Greycroft is known for its investments in software-as-a-service (SaaS), digital platforms, and consumer technology. Its involvement points to the expectation that Recursive will not only build core AI models but also deliver practical, productized solutions that can be adopted at scale by businesses.
For Greycroft, an early position in Recursive offers the potential to back an AI-native software company that could sit at the heart of future productivity tools, automation platforms, and enterprise workflows.
A $4 billion pre-money valuation for Recursive, combined with a raise in the range of hundreds of millions of dollars, reflects intense investor conviction in the long-term economics of AI infrastructure. Training and operating state-of-the-art large language models require substantial spending on GPU clusters, cloud infrastructure, and top-tier AI research talent. Only companies with significant capital can compete effectively at this level.
Such a valuation also signals that investors believe Recursive can achieve meaningful differentiation, whether through more efficient AI architectures, superior reasoning capabilities, tighter enterprise integrations, or a more attractive developer ecosystem.
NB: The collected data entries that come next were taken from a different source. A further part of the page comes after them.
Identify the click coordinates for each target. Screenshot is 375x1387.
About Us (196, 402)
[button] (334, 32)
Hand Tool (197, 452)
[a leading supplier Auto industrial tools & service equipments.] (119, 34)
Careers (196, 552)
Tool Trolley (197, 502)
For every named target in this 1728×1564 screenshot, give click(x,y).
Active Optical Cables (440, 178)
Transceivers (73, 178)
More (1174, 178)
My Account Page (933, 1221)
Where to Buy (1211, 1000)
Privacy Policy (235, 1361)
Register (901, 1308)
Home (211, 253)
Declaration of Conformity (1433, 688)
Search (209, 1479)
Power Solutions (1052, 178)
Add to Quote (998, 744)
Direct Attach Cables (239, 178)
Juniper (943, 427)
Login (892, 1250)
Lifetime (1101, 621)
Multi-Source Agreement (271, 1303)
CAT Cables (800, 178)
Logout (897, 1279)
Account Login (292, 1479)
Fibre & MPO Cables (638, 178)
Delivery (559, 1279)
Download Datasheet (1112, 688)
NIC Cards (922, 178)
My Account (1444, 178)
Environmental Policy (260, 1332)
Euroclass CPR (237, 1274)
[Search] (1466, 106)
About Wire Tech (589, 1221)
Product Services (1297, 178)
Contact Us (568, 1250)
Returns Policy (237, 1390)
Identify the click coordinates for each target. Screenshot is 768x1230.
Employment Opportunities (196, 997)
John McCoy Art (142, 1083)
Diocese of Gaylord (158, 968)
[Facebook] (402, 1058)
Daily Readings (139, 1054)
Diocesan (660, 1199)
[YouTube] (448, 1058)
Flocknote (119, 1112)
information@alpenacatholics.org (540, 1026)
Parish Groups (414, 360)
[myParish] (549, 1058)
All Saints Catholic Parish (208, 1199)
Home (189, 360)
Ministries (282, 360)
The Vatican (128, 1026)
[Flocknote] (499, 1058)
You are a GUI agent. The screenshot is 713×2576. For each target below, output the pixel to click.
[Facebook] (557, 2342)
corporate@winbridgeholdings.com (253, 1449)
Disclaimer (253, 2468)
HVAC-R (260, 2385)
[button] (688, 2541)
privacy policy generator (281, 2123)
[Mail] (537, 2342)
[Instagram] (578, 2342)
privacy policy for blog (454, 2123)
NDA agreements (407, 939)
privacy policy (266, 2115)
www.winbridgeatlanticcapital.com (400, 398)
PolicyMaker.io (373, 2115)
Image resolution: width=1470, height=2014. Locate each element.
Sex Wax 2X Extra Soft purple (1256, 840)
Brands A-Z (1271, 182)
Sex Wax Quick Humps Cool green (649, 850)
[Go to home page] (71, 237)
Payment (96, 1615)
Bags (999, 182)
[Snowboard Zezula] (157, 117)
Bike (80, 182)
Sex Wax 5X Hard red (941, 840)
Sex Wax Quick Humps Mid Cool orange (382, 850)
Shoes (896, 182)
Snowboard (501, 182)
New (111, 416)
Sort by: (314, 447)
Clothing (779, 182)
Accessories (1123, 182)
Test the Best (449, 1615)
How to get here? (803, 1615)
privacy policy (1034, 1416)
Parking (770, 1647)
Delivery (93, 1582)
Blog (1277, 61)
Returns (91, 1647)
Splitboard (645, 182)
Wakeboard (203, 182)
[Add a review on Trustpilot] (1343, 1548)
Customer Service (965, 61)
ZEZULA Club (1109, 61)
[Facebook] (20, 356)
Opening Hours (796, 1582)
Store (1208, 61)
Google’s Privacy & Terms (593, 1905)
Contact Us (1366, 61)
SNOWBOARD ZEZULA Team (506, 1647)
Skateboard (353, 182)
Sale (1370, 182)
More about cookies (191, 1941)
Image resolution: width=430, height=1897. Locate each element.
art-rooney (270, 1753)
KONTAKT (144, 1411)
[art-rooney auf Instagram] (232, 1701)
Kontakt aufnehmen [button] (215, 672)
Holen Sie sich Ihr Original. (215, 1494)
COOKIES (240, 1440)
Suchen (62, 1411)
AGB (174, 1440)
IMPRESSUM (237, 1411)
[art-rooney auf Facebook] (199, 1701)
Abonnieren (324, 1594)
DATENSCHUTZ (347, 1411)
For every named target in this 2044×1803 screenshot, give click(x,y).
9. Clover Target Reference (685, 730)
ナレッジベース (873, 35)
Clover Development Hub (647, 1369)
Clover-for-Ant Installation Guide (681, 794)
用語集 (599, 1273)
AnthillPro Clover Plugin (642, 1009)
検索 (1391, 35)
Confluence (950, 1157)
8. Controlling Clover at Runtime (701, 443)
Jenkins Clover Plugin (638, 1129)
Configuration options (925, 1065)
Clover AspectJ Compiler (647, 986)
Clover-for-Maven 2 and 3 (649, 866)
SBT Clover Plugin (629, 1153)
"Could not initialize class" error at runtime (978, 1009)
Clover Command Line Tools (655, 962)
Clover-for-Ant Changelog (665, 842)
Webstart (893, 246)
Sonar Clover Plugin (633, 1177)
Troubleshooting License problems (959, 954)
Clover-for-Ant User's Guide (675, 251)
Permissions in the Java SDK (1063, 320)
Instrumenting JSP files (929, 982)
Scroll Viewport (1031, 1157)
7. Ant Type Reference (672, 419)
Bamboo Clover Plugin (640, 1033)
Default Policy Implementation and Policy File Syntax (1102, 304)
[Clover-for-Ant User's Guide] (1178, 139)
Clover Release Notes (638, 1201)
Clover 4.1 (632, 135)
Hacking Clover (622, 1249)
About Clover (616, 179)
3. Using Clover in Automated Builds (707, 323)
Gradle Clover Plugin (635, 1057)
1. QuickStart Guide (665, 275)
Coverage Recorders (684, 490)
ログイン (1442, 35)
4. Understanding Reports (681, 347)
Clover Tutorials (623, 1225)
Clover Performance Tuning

The broader generative AI market is entering a phase of intense competition. Established players are racing to release more capable multimodal models, while new entrants are exploring specialized domain models for areas like legal analysis, coding assistance, and scientific research. In this environment, Recursive will need to demonstrate not just raw model performance, but also reliability, safety, and clear business value for its customers.
As enterprises become more discerning, they are increasingly evaluating total cost of ownership, data governance, and regulatory compliance alongside raw capabilities. Investors appear to be betting that Richard Socher and his team can navigate this complexity and build a sustainable, defensible platform.
Details of the round, including final size, valuation, and participating investors, have not yet been formally disclosed. If the deal closes as expected, Recursive would gain the financial firepower to accelerate hiring, expand research and development, and scale its cloud infrastructure to support larger and more sophisticated AI models.
Industry watchers will be looking for upcoming announcements on Recursive’s product roadmap, partnerships, and early customer wins. Given Richard Socher’s track record and the caliber of the investors involved, the company is poised to become a central player in the evolving AI ecosystem, shaping how organizations build, deploy, and trust advanced AI systems in the years ahead.